Walczy o marzenia

Patryk Kun „rośnie” z każdym kolejnym meczem. Ma jeszcze trzy szanse, aby udowodnić, że zasłużył na miejsce w kadrze na mundial.


Wahadłowy Rakowa w ostatnich spotkaniach imponuje formą. Po przeciętnym początku rundy widać, że odżył. W ostatnich trzech meczach zdobył dwie bramki, co nie zdarza mu się często. W tym sezonie strzelił już prawie połowę swojego dorobku w barwach Rakowa, a warto pamiętać, że w czerwono-niebieskich barwach rozegrał już ponad 150 spotkań.

Lepiej być nie może

Kun w ostatnich tygodniach ponownie zaczął błyszczeć. Trudno jest znaleźć momenty, gdy jego gra przyprawia o ból głowy. Oczywiście ma to związek z dobrą formą całego Rakowa, jednak wahadłowy wszedł na jeszcze wyższy poziom. Na początku rundy Kun grał nieźle, jednak w jego ruchach czy poszczególnych zagraniach ciężko było doszukać się precyzji. Szczególnie było to widoczne przy dośrodkowaniach. Piłki były posyłane gdziekolwiek, byle znalazły się w obrębie pola karnego.

Wahadłowy najwyraźniej popracował nad tym elementem. Jego zagrania są skuteczniejsze i tworzą realne zagrożenie pod bramką przeciwnika. Częstochowianom brakuje wykończenia, stąd Kun nie ma w tym sezonie ligowym żadnej asysty. Ma za to bramki. W poprzednich sezonach wahadłowy próbował wielokrotnie pokonać bramkarzy przeciwników, jednak nie potrafił znaleźć na nich sposobu. Często też nie próbował nawet szukać w polu karnym przestrzeni do egzekucji na rywalach. Od kilku spotkań wygląda to zgoła inaczej.

Nie tylko lepiej ustawia się w „szesnastce”, ale potrafi dokończyć „robotę” za ofensywnych pomocników i napastników. Dodatkowo także widać poprawę w jego grze obronnej. Zdecydowanie więcej pracy wkłada w pressing i odbiór piłki. Jest w nim bardziej dynamiczny, agresywny, a przede wszystkim – skuteczny. Mimo niskiego wzrostu walczy także o górne piłki, z różnym skutkiem. Widać jednak ogromną poprawę, a sporą w tym zasługę najprawdopodobniej ma selekcjoner reprezentacji Polski.

Szansa jedna na milion

Czesław Michniewicz powołał go do szerokiej kadry na zbliżający się wielkimi krokami mundial w Katarze. Wcześniej także wysyłał jasny sygnał, że widzi dla niego miejsce w swojej reprezentacji. Kun oczywiście jeszcze w niej nie zadebiutował, jednak już samo powołanie dla zawodnika z ekstraklasy, szczególnie biorąc pod uwagę obsadę lewego wahadła, jest sporym wyróżnieniem. Pomocnik od kilku sezonów jest podstawowym zawodnikiem wicemistrza Polski i nie sposób znaleźć dla niego godnego przeciwnika.
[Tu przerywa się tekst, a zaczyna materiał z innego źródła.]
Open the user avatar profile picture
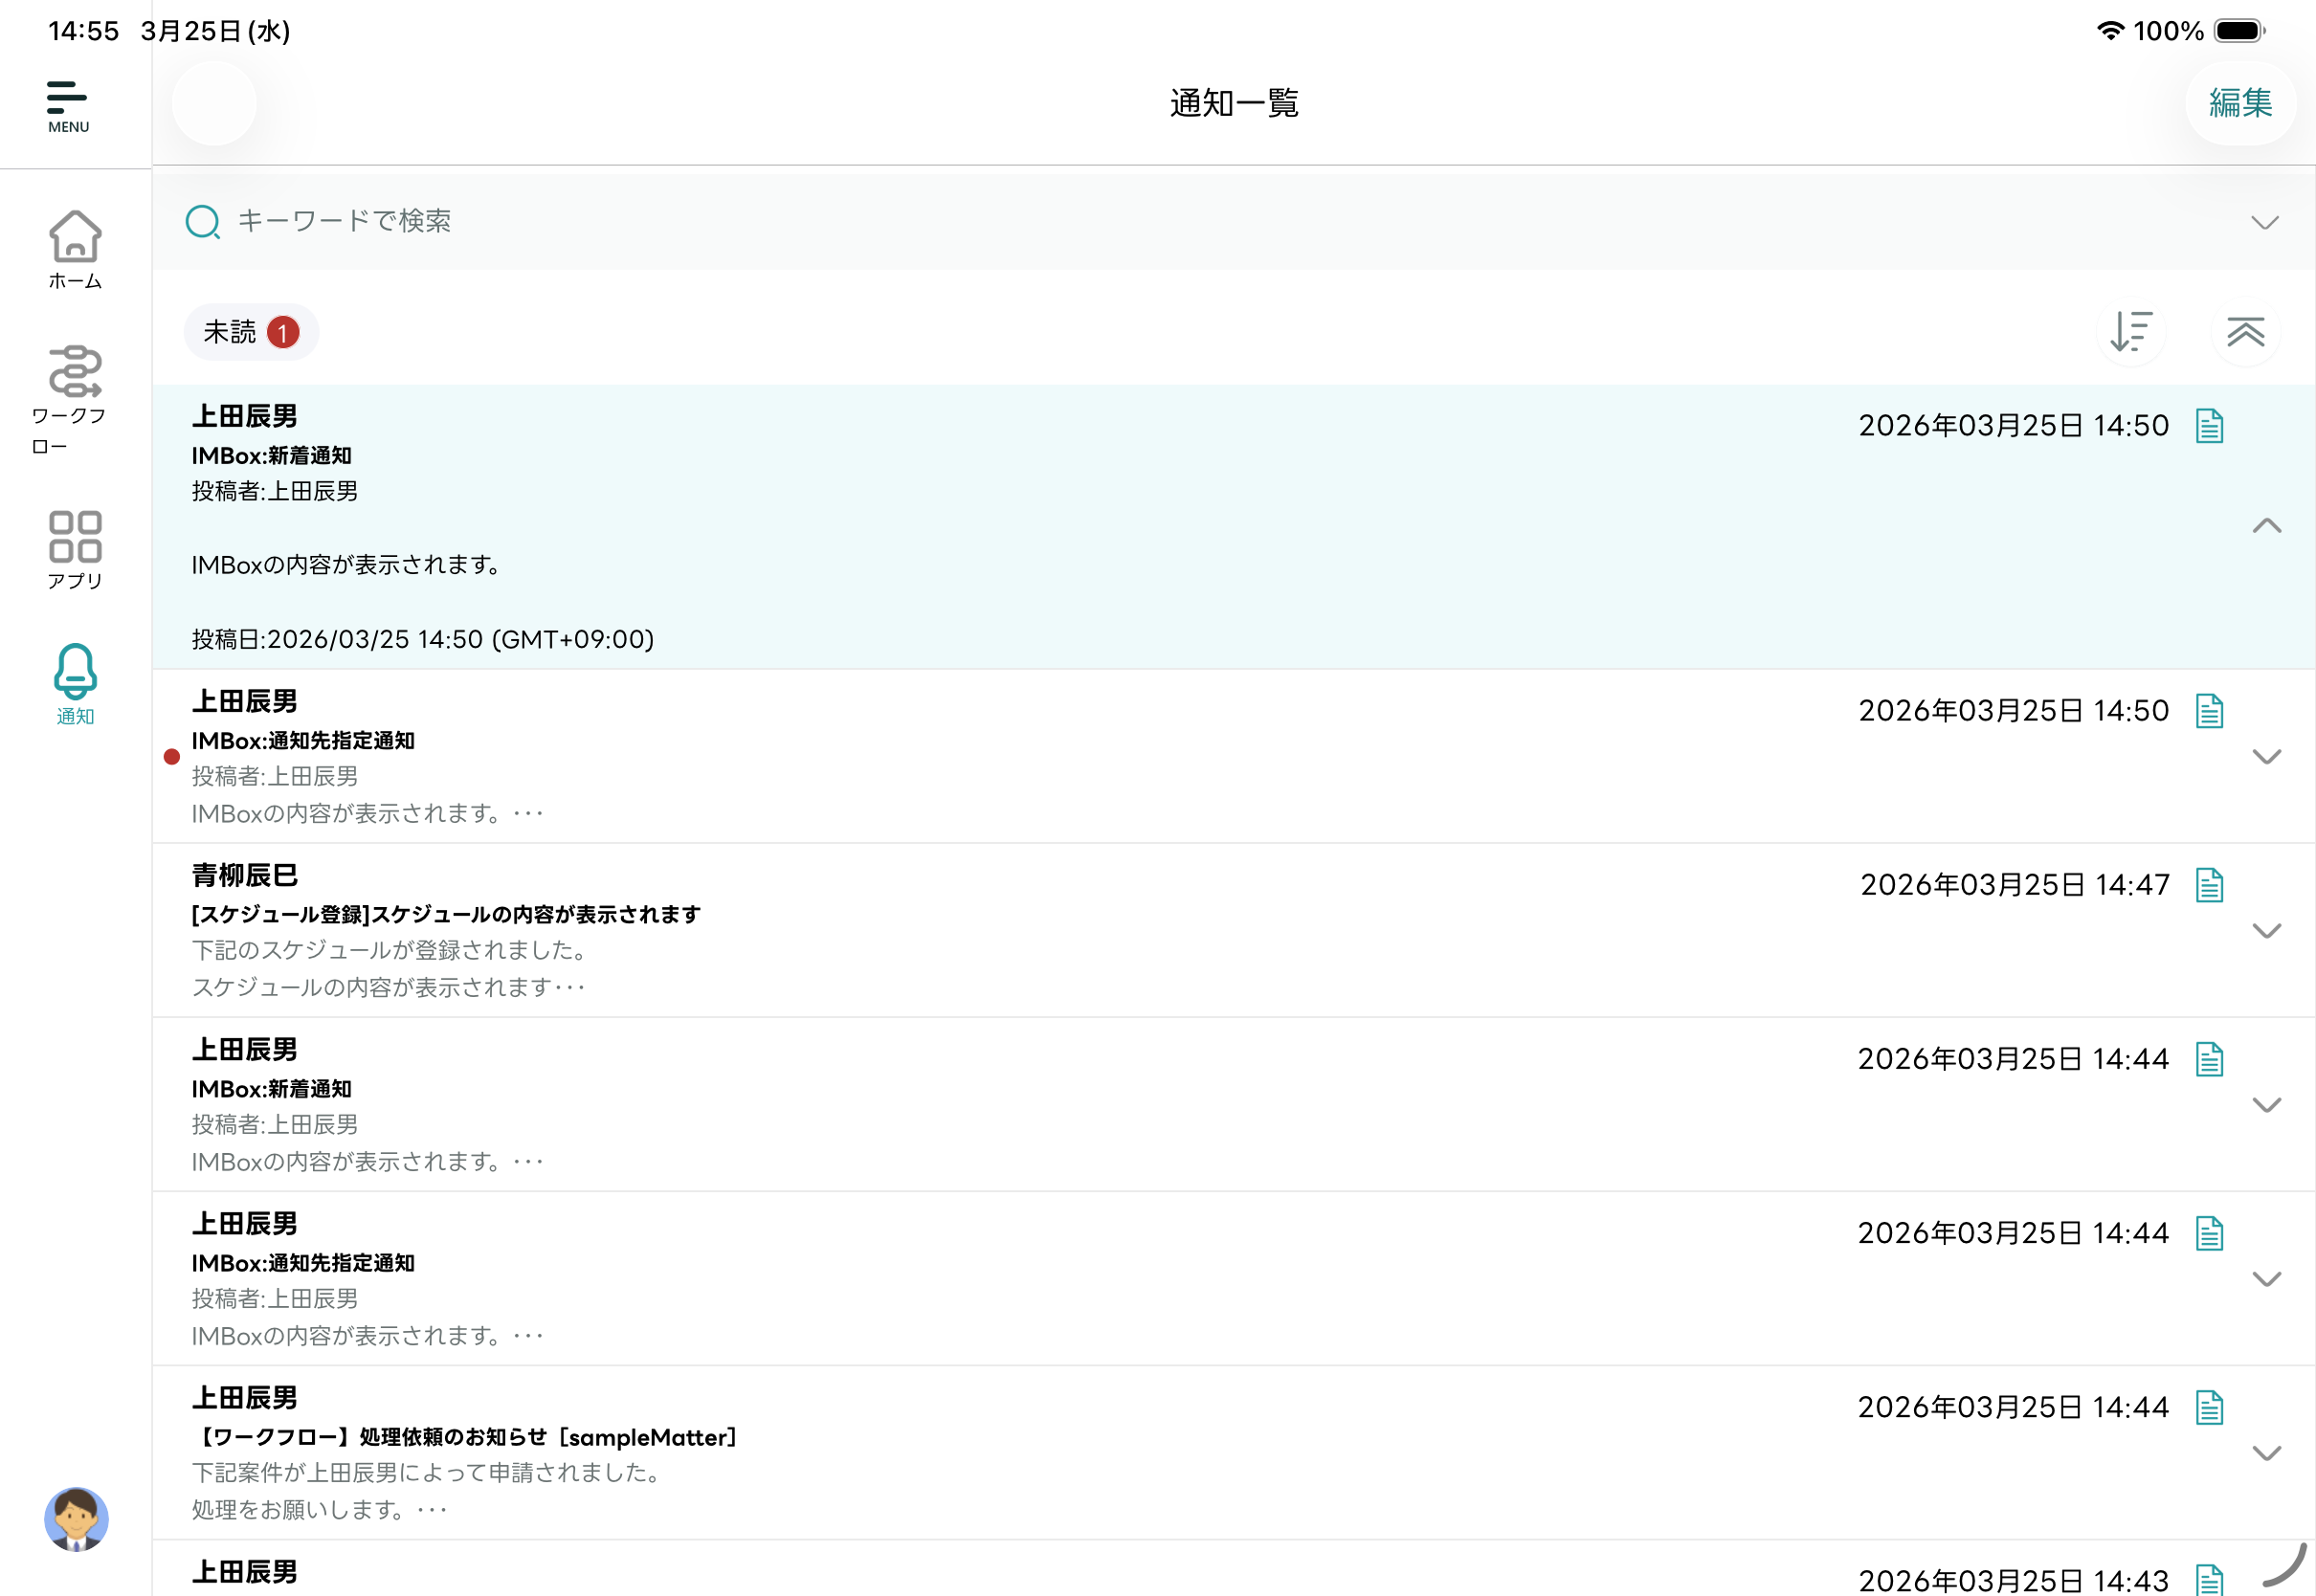This screenshot has width=2316, height=1596. (76, 1519)
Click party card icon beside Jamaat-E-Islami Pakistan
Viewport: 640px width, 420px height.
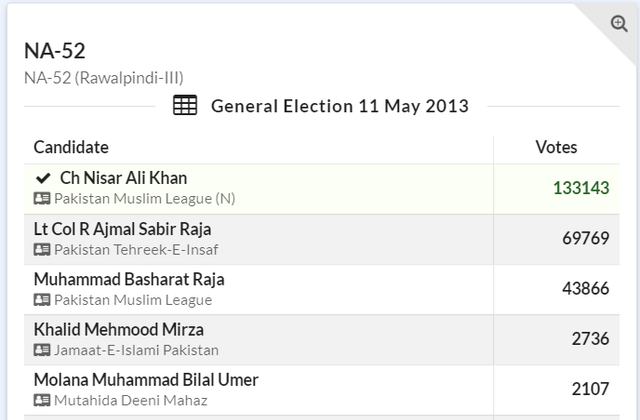click(x=42, y=350)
Szanse na wyjazd do Kataru są jednak niskie. Kun walczy o miejsce w kadrze choćby z Nicolą Zalewskim, Bartoszem Bereszyńskim czy Tymoteuszem Puchaczem, a więc zawodnikami najczęściej ustawianymi na lewym wahadle. Nie można jednak przekreślać nadziei 27-latka na mistrzostwa świata. Czasami wystarczy łut szczęścia i pokaz umiejętności, by wywalczyć sobie miejsce w samolocie do Kataru. Nawet jeżeli ta sztuka mu się nie uda, to i tak może powiedzieć sobie, że zrobił absolutnie wszystko, by dostać szanse. Kolejną okazję, by udowodnić swoją jakość, będzie miał dzisiaj w starciu z Wisłą Płock.


Na zdjęciu: Patryk Kun walczy o bilet do Kataru.